-- Begin SUPPLIED RECORDS --

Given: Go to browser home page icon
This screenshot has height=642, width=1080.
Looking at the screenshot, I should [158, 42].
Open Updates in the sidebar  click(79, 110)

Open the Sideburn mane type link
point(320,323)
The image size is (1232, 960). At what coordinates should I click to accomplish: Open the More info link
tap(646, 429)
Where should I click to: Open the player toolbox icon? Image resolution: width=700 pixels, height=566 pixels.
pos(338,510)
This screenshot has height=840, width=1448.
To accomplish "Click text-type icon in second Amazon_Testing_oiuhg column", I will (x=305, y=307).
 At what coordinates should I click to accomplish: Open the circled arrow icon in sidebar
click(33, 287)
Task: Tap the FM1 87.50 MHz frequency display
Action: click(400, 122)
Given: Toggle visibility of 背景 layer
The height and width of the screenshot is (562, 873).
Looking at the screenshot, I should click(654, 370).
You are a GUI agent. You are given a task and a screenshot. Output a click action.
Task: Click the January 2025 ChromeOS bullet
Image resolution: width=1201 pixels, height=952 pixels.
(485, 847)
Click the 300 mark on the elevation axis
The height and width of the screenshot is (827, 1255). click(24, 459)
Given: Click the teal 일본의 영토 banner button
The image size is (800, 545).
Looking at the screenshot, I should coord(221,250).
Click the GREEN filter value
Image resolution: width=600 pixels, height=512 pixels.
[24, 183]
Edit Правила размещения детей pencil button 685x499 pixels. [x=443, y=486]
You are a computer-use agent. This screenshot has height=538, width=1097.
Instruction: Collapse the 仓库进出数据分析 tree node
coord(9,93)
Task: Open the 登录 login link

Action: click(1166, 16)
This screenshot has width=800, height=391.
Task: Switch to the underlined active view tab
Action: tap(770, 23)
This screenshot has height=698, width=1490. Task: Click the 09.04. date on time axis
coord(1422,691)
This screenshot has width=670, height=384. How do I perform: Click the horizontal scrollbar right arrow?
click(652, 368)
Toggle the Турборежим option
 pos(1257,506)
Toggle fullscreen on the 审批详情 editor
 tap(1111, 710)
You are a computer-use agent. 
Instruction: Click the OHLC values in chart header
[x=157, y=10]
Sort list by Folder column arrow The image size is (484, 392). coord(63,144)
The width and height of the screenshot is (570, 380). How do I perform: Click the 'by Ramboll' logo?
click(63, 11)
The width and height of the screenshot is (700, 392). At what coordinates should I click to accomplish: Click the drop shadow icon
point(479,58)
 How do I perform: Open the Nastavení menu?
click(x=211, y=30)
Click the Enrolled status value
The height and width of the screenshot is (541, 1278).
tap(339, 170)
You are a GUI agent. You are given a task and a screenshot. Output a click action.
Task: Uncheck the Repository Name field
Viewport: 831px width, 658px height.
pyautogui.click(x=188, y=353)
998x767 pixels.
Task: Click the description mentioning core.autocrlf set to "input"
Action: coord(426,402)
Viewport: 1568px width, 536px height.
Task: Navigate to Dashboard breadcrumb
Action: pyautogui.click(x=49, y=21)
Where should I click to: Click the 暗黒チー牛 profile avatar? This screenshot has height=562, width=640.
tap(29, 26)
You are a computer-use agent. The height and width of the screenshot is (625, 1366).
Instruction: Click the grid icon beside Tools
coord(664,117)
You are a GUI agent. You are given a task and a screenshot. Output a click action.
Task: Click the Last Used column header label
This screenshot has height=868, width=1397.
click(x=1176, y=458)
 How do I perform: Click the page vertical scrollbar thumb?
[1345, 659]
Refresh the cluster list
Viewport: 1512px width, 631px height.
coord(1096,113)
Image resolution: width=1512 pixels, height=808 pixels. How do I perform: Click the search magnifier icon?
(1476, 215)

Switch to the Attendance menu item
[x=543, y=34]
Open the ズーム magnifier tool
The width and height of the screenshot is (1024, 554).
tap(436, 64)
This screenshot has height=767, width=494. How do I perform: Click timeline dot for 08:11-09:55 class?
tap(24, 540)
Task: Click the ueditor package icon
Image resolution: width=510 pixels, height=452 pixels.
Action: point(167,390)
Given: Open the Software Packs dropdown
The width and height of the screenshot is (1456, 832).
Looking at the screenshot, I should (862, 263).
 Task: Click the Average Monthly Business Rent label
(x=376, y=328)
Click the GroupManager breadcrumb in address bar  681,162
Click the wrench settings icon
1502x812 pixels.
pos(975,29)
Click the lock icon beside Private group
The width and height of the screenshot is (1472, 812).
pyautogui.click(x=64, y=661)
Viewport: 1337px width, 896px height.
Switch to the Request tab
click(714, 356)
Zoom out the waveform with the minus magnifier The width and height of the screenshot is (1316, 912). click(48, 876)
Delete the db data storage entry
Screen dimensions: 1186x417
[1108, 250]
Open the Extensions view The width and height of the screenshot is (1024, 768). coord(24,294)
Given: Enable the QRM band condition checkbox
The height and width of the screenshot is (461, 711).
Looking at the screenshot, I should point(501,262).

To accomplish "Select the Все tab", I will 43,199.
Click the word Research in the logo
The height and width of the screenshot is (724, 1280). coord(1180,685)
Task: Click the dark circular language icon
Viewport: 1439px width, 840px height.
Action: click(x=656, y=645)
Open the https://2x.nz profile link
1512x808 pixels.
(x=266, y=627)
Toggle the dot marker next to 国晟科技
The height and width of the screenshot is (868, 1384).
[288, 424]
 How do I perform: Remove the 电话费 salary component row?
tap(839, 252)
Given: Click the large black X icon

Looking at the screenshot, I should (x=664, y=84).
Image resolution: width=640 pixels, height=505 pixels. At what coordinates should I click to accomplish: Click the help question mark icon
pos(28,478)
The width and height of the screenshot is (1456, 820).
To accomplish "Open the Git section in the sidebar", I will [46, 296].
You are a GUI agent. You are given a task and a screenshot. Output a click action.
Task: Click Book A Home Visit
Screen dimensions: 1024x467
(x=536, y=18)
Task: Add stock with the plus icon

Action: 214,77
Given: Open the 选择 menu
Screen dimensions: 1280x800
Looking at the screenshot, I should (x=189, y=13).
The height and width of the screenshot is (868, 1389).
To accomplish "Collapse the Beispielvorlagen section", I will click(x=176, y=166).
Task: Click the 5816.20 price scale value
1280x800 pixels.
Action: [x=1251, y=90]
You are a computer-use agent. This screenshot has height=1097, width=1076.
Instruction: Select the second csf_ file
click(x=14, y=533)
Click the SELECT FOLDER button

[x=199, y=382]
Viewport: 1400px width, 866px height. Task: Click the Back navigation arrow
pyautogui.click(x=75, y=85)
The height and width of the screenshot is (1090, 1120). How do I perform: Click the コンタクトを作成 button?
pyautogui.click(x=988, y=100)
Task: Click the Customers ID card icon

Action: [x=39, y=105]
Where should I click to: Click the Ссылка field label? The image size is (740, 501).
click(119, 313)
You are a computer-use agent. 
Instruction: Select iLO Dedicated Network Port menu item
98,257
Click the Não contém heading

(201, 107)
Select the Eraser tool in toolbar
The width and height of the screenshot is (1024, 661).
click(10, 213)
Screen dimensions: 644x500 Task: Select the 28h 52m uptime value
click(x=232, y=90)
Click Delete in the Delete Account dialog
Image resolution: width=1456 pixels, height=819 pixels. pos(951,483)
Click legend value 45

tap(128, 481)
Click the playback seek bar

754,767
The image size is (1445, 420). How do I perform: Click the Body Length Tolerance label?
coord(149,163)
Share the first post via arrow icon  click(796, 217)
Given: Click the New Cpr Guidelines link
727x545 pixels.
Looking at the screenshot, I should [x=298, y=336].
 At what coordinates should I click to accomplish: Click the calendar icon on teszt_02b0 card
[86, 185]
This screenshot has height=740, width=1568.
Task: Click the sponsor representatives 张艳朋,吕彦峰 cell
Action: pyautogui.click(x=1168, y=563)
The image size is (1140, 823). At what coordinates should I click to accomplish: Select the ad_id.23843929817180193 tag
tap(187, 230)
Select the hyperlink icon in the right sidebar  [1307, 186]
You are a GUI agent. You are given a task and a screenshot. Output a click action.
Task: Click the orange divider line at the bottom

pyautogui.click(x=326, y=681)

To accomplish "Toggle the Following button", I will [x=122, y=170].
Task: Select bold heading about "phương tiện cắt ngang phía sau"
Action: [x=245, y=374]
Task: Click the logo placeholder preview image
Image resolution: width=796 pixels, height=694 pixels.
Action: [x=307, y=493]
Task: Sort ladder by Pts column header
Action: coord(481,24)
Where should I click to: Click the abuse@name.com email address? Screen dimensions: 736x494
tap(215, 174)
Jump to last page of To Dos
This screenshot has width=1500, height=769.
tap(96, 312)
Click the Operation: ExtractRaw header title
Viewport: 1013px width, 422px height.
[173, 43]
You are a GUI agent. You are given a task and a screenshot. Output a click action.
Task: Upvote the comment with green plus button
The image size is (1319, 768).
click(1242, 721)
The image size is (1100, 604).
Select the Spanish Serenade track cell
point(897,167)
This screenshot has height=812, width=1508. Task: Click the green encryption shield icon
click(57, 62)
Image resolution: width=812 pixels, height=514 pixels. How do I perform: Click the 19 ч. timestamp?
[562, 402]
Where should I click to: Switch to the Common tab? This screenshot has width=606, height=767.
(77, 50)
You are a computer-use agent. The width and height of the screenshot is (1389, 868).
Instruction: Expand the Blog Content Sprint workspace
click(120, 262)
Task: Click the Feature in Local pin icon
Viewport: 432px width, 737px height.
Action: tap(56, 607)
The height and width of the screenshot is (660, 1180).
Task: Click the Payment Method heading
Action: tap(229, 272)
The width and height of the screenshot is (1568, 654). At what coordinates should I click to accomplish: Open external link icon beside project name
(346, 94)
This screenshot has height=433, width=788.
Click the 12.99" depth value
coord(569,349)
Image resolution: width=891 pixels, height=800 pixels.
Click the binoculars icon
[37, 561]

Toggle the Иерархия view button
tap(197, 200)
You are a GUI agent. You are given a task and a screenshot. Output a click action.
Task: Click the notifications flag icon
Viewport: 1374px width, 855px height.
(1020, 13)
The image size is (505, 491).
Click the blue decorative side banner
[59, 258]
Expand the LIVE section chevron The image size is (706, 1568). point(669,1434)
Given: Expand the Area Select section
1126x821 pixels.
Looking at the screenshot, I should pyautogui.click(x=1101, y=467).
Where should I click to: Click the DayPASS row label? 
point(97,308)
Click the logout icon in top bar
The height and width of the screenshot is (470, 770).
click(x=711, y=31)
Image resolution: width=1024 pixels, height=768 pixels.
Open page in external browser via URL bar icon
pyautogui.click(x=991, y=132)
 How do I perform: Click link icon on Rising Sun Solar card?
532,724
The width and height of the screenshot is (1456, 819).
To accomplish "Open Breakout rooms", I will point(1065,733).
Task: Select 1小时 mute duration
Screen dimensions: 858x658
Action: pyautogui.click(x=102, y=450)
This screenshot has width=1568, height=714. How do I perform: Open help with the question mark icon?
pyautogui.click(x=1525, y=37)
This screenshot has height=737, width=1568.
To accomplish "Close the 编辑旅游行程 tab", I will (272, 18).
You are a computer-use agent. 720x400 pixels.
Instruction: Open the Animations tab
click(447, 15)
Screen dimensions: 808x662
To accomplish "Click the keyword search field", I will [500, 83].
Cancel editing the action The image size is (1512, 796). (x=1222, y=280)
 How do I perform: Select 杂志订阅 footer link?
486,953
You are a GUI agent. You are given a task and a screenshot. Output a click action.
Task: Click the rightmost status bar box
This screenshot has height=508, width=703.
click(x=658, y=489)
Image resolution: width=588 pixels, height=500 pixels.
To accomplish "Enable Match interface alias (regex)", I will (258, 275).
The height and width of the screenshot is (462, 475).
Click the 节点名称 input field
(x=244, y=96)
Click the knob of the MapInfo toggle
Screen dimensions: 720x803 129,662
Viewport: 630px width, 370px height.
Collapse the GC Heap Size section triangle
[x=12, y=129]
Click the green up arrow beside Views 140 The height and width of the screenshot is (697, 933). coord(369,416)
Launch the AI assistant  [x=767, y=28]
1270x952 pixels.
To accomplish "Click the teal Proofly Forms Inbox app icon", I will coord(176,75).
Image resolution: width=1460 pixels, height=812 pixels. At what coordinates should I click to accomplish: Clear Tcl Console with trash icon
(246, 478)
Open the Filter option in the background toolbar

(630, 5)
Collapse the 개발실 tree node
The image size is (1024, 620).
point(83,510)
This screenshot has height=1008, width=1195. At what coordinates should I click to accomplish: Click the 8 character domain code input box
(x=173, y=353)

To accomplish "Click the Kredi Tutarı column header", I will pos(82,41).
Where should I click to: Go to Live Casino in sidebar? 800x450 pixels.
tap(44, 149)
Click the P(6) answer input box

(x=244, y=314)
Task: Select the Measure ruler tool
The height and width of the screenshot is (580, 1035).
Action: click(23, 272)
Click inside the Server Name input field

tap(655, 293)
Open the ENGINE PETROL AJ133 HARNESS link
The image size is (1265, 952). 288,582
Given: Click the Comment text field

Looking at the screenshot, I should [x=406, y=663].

-- End SUPPLIED RECORDS --

[WHAT IS ASKED]:
Rewrite the records from the line containing "Given: Open the Software Packs dropdown" down to the line containing "Open the Extensions", swapping "wrench" for "gear" and leaving everything else as it is.

[TASK SOLUTION]:
Given: Open the Software Packs dropdown
The width and height of the screenshot is (1456, 832).
Looking at the screenshot, I should (862, 263).
 Task: Click the Average Monthly Business Rent label
(x=376, y=328)
Click the GroupManager breadcrumb in address bar  681,162
Click the gear settings icon
1502x812 pixels.
pos(975,29)
Click the lock icon beside Private group
The width and height of the screenshot is (1472, 812).
pyautogui.click(x=64, y=661)
Viewport: 1337px width, 896px height.
Switch to the Request tab
click(714, 356)
Zoom out the waveform with the minus magnifier The width and height of the screenshot is (1316, 912). click(48, 876)
Delete the db data storage entry
Screen dimensions: 1186x417
[1108, 250]
Open the Extensions view The width and height of the screenshot is (1024, 768). coord(24,294)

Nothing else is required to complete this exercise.